Part of society’s responsibility is to make sure nursing’s context actually allows caring to take place. We’ve gone through a tremendous period of neglect. Working conditions are of tremendous concern. Nursing, relative to other professions, has traditionally had low compensation; it couldn’t really depend, in the same way as other professions, on society “taking care” of it. From 1992–2000, nursing salaries have been flat. There has been no growth, and that certainly doesn’t match up with the rest of society.

And while we have advanced our science and expertise, we are challenged to be able to use this in a context of care. In a clinical context, nurses are frequently providing services that aren’t nursing services because, in order to retain the nurses, cutbacks have to be made in other areas.

It’s quite evident to our students that there has been no real growth in scholarship funding or educational programs for decades. Society has acted in the past; the last time society took major action was during the second World War. Through the Cadet Nurse Corps, 186,000 nurses were produced in four years. It was a joint effort among government, industry and the health system. It was astounding because there was a galvanized concern not for nurses but for the importance of caring in society.
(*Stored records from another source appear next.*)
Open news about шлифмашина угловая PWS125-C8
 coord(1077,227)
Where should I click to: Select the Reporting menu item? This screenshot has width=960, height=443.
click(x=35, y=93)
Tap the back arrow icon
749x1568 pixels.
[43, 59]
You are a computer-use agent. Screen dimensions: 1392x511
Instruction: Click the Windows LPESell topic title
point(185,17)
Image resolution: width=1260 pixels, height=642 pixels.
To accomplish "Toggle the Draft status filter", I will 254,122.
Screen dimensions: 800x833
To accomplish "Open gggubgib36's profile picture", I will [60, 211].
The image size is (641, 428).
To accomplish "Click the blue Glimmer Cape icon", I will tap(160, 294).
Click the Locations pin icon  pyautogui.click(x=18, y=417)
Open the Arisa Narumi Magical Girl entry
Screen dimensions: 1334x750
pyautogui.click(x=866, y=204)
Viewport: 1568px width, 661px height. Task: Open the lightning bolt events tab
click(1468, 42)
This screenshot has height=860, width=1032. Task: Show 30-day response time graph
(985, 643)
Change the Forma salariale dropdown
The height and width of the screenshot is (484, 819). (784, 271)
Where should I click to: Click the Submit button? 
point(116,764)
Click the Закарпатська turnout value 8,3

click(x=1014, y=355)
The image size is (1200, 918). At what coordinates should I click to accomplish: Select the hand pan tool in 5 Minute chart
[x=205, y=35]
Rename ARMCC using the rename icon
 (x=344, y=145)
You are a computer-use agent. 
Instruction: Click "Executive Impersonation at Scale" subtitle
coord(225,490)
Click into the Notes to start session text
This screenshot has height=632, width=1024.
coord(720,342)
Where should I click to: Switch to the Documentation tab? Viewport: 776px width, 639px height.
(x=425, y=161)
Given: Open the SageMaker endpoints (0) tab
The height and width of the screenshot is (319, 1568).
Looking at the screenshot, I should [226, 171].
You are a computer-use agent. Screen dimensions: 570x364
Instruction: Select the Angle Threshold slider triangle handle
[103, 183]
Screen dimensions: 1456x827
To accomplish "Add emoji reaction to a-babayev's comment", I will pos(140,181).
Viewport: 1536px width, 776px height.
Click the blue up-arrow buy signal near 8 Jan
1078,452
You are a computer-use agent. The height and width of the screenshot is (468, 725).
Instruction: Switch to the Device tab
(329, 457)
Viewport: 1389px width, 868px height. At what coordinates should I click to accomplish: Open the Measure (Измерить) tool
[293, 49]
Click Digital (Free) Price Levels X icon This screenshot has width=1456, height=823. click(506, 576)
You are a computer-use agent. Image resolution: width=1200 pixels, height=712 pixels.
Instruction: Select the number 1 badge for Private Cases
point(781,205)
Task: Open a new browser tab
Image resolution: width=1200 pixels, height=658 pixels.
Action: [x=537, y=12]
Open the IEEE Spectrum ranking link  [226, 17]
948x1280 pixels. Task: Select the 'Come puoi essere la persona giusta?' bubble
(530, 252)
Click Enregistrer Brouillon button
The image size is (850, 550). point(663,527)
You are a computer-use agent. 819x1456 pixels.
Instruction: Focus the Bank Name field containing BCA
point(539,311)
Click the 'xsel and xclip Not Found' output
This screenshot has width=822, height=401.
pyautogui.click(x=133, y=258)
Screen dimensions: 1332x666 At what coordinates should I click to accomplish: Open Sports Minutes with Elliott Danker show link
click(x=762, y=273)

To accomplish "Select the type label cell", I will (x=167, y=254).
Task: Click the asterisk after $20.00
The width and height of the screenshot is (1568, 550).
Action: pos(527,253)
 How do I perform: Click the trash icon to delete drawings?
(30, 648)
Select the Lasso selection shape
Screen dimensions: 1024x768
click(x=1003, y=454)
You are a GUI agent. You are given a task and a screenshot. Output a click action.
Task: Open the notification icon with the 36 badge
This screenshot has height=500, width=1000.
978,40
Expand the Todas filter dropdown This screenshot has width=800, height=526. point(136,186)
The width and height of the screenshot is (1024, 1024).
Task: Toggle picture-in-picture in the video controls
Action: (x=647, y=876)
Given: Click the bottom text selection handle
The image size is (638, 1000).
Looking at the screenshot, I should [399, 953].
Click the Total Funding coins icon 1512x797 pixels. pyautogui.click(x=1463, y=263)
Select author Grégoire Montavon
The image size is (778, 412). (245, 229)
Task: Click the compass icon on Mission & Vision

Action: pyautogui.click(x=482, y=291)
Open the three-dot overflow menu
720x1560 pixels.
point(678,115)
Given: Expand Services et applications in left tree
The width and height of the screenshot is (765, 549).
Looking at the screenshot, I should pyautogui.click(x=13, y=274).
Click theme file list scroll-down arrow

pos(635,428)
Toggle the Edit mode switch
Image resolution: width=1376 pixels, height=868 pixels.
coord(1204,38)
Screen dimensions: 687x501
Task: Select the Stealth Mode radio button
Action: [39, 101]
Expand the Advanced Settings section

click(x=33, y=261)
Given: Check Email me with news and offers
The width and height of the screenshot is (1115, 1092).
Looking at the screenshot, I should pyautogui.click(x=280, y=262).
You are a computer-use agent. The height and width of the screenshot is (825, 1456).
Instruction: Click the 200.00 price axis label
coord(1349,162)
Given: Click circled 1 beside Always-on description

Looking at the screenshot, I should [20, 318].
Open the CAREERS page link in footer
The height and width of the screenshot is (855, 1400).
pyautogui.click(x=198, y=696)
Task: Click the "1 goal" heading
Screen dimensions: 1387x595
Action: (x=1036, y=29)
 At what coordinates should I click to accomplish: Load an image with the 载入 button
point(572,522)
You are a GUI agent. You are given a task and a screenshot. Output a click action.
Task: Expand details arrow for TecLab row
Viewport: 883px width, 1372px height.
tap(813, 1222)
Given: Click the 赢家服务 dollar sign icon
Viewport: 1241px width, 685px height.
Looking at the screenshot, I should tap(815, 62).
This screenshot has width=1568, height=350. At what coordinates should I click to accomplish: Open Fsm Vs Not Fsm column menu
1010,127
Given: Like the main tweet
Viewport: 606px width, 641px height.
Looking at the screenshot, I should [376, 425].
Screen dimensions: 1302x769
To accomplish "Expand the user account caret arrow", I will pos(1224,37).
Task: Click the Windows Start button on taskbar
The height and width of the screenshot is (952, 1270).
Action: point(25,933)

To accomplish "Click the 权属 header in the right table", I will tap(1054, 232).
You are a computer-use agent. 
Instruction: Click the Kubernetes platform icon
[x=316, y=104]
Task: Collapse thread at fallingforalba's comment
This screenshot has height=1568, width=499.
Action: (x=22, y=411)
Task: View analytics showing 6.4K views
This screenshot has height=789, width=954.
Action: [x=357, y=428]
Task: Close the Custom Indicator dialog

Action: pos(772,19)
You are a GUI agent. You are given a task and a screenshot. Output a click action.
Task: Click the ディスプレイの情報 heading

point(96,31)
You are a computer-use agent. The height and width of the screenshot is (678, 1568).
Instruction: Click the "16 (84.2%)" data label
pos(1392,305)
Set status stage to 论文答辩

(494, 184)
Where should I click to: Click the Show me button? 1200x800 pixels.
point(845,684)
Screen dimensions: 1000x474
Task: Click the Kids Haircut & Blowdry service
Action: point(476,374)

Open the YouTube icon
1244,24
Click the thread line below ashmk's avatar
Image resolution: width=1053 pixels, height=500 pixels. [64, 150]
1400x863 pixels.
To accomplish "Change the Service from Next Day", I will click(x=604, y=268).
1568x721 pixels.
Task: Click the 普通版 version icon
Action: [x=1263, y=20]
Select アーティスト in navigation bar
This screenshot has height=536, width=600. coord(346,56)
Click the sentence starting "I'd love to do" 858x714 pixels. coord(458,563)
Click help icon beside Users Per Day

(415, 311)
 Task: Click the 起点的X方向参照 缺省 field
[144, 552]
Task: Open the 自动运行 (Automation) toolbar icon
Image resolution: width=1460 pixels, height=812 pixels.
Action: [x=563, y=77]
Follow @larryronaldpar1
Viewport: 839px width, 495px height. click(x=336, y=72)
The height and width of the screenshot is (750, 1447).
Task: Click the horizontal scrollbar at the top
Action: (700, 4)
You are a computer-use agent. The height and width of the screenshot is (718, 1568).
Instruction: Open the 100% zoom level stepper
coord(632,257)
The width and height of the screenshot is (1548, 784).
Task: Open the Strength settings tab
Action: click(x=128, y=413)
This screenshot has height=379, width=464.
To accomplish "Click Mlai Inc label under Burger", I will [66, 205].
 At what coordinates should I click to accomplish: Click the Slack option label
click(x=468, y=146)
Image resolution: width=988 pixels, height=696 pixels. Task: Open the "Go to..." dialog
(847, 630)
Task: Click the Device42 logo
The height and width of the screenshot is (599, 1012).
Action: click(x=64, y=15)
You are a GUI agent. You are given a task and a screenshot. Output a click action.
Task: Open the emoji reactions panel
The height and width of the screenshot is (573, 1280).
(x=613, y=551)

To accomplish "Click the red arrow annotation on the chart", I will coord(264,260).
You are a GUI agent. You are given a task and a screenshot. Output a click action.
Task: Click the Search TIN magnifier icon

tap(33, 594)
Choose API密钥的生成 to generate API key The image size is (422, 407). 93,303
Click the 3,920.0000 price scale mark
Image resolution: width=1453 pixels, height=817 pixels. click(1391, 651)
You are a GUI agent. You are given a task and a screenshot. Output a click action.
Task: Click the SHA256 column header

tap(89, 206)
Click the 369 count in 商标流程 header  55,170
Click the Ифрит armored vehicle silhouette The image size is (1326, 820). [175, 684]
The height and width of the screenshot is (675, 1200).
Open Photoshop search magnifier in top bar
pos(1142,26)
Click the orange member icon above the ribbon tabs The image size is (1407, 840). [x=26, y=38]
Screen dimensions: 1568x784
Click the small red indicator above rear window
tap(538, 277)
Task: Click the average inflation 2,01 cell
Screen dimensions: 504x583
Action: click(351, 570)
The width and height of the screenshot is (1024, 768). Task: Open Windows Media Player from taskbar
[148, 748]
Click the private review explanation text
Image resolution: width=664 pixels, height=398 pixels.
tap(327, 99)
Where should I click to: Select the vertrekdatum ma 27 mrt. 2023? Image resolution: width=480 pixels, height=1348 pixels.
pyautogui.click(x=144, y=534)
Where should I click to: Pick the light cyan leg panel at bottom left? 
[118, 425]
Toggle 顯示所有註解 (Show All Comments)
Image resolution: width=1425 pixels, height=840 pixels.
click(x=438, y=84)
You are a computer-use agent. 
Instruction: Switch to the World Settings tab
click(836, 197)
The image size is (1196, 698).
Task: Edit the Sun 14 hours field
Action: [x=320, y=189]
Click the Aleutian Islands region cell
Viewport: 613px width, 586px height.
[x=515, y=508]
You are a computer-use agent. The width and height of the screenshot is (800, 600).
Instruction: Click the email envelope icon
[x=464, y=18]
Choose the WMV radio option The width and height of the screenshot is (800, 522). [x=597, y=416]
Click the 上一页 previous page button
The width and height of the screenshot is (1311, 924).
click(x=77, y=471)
Nurses remain second only to clergy as the most trusted profession; society loves nurses and trusts them with their lives. But care is being neglected, and the context for care is being neglected. Nurses and nursing are only worthwhile and relevant if they have the capacity to care; that’s the fundamental clause of the contract. In and of itself, the profession does not matter except in its capacity to care.

What next? I hope this is the beginning of the conversation. Shakespeare said the past is prologue, and he also said the future is yours and mine to dispatch.

This essay was adapted from Salmon’s March 22 Great Teachers Lecture, “The Profession of Nursing and the Contract to Care.”